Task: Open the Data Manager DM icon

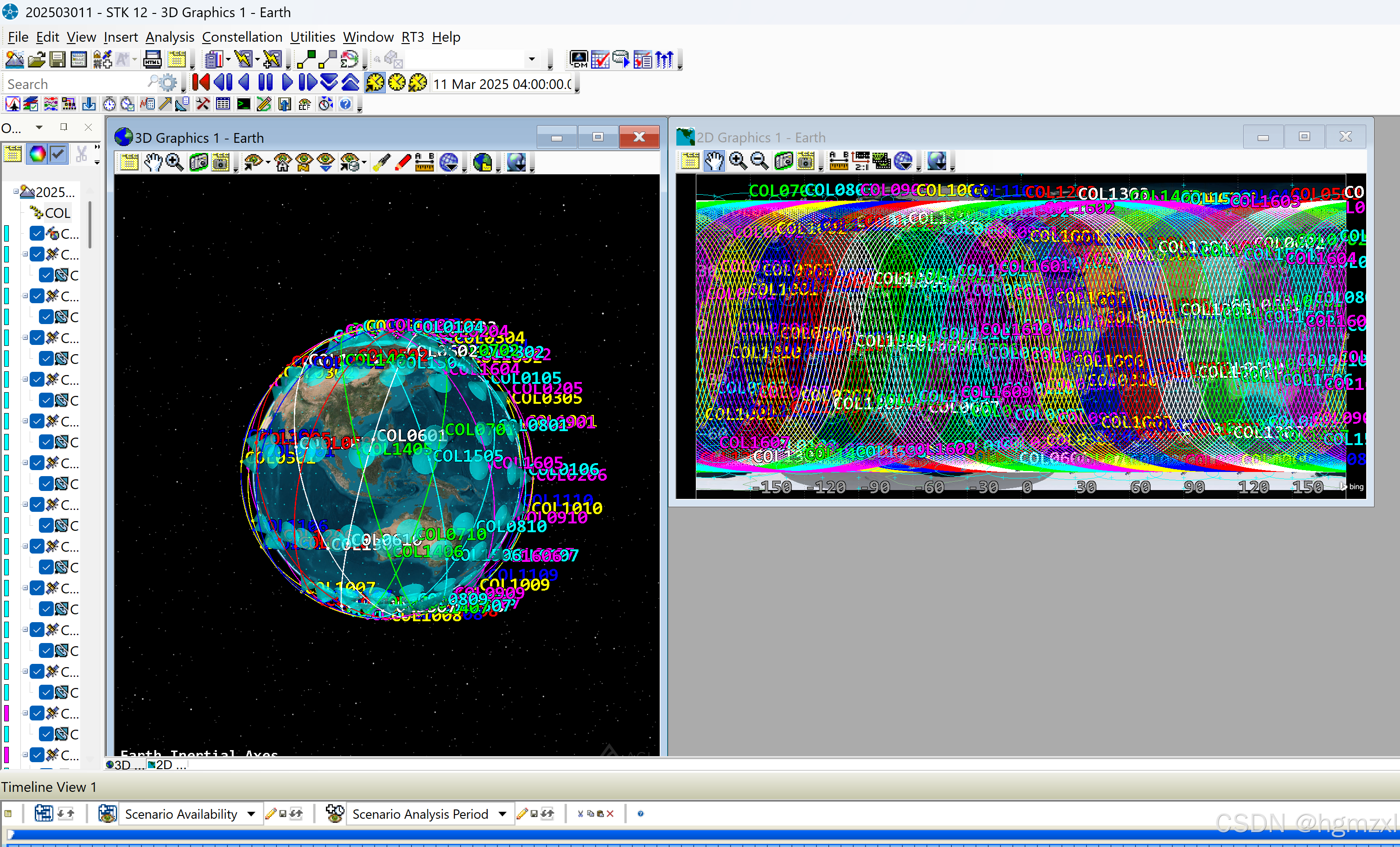Action: [579, 59]
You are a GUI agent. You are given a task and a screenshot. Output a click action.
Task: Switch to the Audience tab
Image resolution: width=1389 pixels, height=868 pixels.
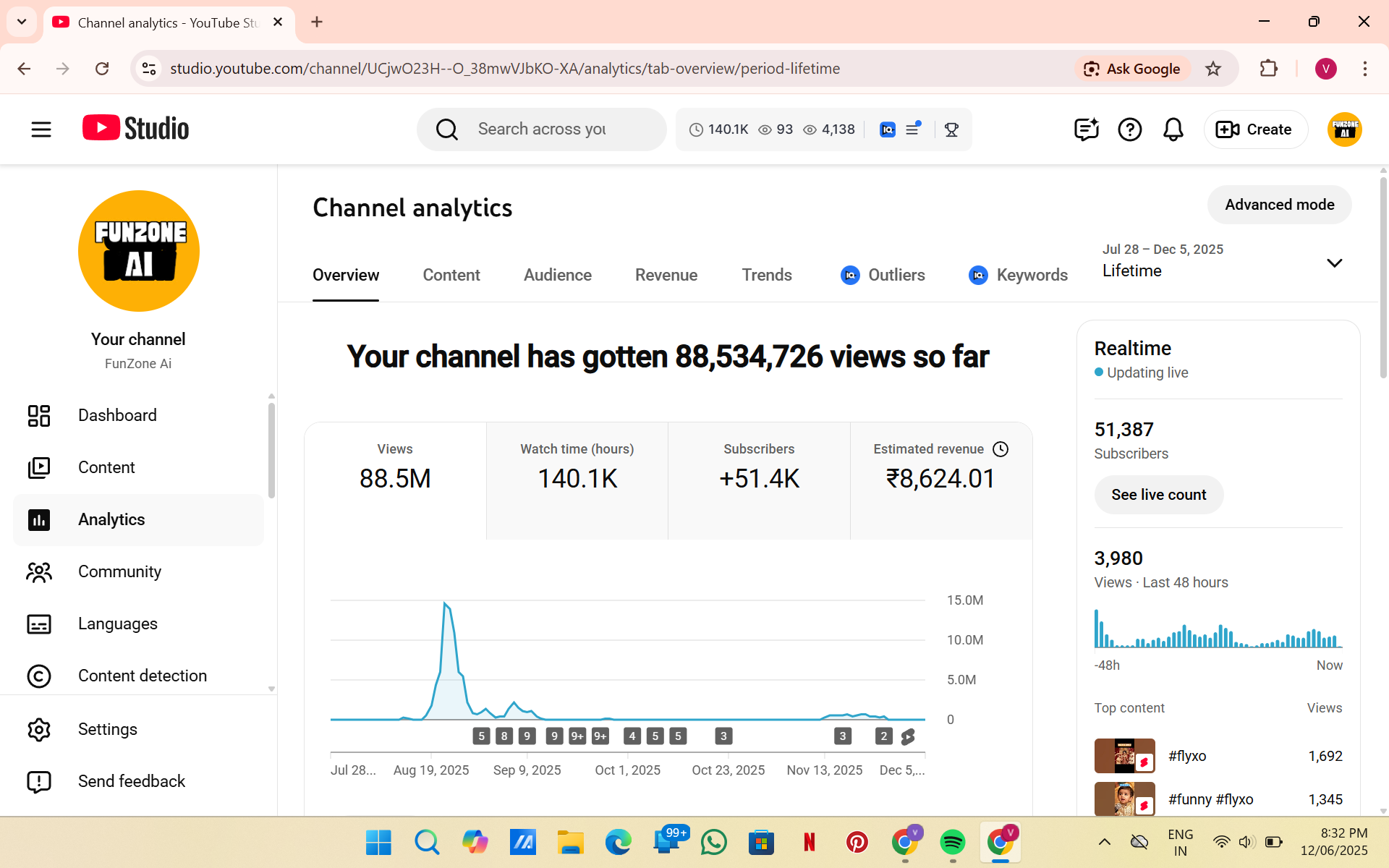(x=557, y=275)
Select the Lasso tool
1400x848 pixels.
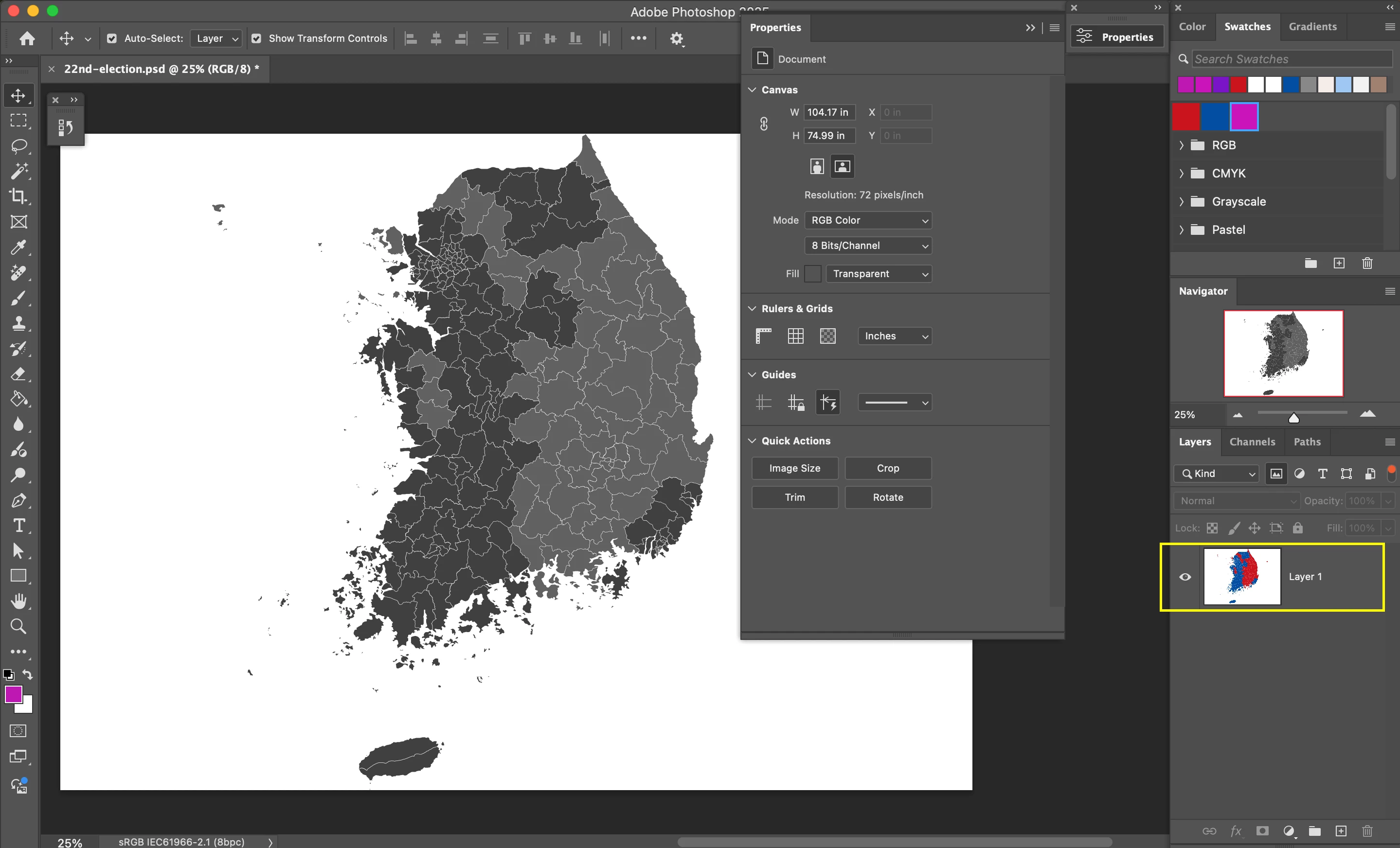[x=19, y=146]
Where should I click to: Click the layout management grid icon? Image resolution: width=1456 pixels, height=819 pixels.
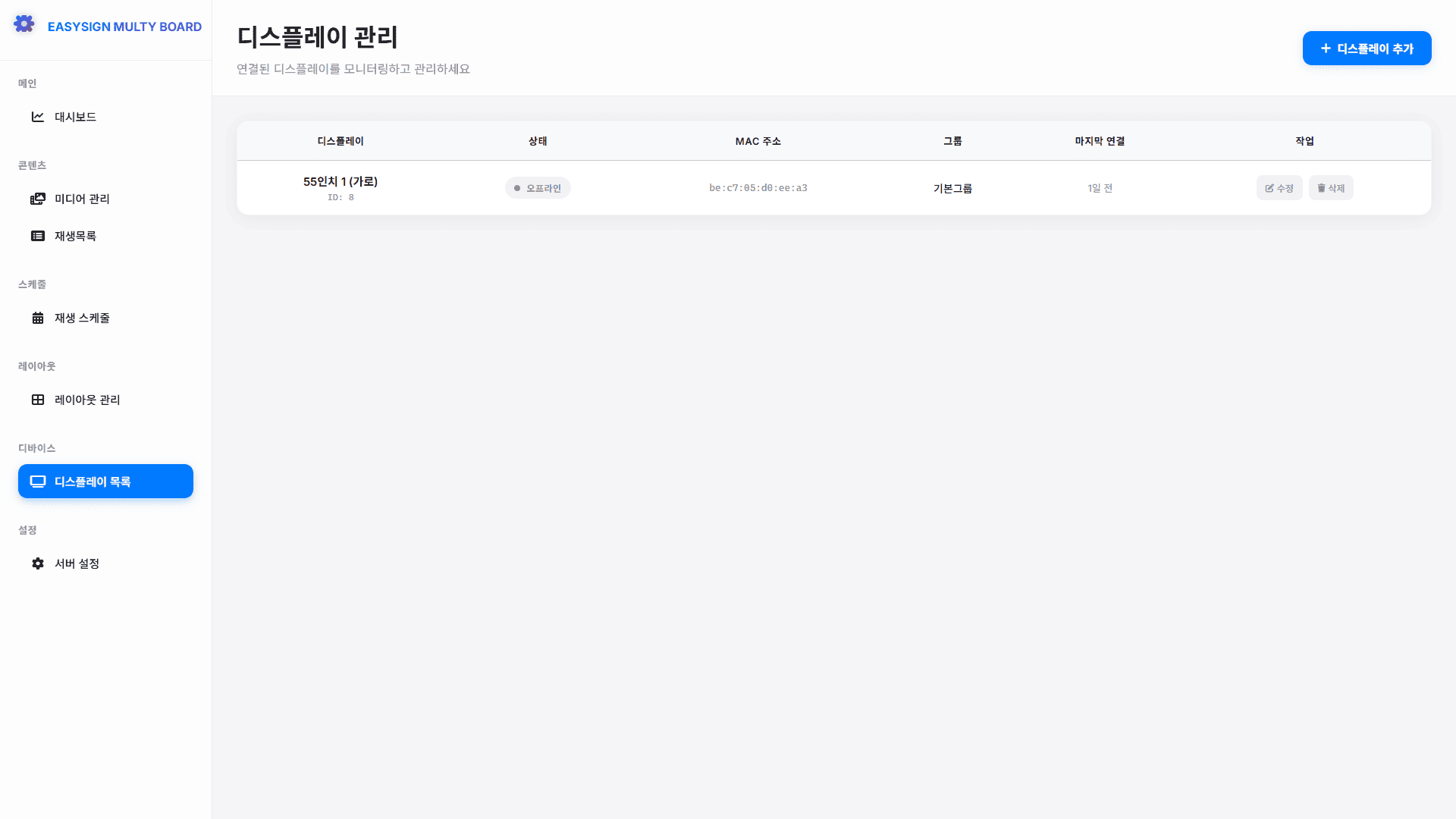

▶ _Requirement_:
Within the listing above, count each line that holds the word "click"; the answer is that number alone.

▶ _Solution for this problem_:
2